Output exactly the lines that run from the top of the entries to the line holding "The width and height of the screenshot is (366, 374).", including both of those lines.

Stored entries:
******

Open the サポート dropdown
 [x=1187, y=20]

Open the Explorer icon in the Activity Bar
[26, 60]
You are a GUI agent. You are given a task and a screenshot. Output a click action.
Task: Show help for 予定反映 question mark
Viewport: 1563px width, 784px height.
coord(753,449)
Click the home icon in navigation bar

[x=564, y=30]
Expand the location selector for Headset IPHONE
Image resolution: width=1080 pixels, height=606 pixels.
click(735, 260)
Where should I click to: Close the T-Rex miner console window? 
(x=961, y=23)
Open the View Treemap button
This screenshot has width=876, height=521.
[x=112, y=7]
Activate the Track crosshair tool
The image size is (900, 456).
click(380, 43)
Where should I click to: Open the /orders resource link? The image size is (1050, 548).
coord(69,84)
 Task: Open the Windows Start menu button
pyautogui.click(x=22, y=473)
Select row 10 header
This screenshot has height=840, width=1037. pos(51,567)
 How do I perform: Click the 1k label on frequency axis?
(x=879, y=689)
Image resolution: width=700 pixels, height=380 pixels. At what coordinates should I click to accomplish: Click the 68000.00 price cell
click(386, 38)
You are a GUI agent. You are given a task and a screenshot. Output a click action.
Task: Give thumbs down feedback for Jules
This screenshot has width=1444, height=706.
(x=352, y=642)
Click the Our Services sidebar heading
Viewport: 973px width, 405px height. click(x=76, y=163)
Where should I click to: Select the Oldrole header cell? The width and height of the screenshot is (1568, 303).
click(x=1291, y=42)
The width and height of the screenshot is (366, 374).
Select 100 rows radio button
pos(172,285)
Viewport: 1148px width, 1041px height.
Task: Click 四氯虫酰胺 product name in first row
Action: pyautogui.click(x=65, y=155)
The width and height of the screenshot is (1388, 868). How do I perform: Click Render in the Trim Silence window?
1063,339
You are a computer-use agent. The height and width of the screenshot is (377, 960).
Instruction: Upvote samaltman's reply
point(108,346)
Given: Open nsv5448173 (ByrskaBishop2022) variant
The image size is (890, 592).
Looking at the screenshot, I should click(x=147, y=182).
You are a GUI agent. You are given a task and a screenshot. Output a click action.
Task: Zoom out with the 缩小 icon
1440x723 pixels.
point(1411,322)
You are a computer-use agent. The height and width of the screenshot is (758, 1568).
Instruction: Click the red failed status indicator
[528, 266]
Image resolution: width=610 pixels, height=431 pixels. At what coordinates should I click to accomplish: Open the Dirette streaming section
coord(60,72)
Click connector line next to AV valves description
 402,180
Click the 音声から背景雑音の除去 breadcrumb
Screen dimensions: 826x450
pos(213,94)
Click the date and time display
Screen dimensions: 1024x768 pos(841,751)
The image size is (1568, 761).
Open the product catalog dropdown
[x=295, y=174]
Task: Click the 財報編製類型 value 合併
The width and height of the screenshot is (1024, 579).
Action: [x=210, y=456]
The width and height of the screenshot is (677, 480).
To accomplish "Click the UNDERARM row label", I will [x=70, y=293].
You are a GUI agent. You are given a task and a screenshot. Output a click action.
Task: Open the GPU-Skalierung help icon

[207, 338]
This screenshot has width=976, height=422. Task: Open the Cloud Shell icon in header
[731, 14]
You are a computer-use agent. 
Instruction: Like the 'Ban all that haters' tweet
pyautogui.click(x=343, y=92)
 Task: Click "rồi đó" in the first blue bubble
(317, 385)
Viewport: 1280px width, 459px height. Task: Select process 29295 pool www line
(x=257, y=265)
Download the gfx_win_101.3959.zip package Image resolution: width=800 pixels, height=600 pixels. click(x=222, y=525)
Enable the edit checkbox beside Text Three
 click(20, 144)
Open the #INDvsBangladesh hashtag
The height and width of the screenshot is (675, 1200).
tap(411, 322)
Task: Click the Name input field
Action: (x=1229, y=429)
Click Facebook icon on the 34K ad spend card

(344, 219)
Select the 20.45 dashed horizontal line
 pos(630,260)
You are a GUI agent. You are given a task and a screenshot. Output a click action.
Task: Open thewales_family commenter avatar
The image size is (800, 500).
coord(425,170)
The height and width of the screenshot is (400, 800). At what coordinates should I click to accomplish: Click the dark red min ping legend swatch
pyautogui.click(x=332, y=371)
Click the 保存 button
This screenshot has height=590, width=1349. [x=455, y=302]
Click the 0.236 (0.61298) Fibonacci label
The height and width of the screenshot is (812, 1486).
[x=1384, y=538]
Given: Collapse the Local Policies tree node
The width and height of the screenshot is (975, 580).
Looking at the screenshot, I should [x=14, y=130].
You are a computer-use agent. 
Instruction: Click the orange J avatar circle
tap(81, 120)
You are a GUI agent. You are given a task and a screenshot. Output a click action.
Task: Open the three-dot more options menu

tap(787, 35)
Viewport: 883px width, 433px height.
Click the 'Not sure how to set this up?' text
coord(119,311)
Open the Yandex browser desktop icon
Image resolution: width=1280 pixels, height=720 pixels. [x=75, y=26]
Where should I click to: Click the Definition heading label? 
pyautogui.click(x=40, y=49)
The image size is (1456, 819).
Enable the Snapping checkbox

******

Response:
Open the サポート dropdown
 [x=1187, y=20]

Open the Explorer icon in the Activity Bar
[26, 60]
You are a GUI agent. You are given a task and a screenshot. Output a click action.
Task: Show help for 予定反映 question mark
Viewport: 1563px width, 784px height.
coord(753,449)
Click the home icon in navigation bar

[x=564, y=30]
Expand the location selector for Headset IPHONE
Image resolution: width=1080 pixels, height=606 pixels.
click(735, 260)
Where should I click to: Close the T-Rex miner console window? 
(x=961, y=23)
Open the View Treemap button
This screenshot has width=876, height=521.
[x=112, y=7]
Activate the Track crosshair tool
The image size is (900, 456).
click(380, 43)
Where should I click to: Open the /orders resource link? The image size is (1050, 548).
coord(69,84)
 Task: Open the Windows Start menu button
pyautogui.click(x=22, y=473)
Select row 10 header
This screenshot has height=840, width=1037. pos(51,567)
 How do I perform: Click the 1k label on frequency axis?
(x=879, y=689)
Image resolution: width=700 pixels, height=380 pixels. At what coordinates should I click to accomplish: Click the 68000.00 price cell
click(386, 38)
You are a GUI agent. You are given a task and a screenshot. Output a click action.
Task: Give thumbs down feedback for Jules
This screenshot has width=1444, height=706.
(x=352, y=642)
Click the Our Services sidebar heading
Viewport: 973px width, 405px height. click(x=76, y=163)
Where should I click to: Select the Oldrole header cell? The width and height of the screenshot is (1568, 303).
click(x=1291, y=42)
The width and height of the screenshot is (366, 374).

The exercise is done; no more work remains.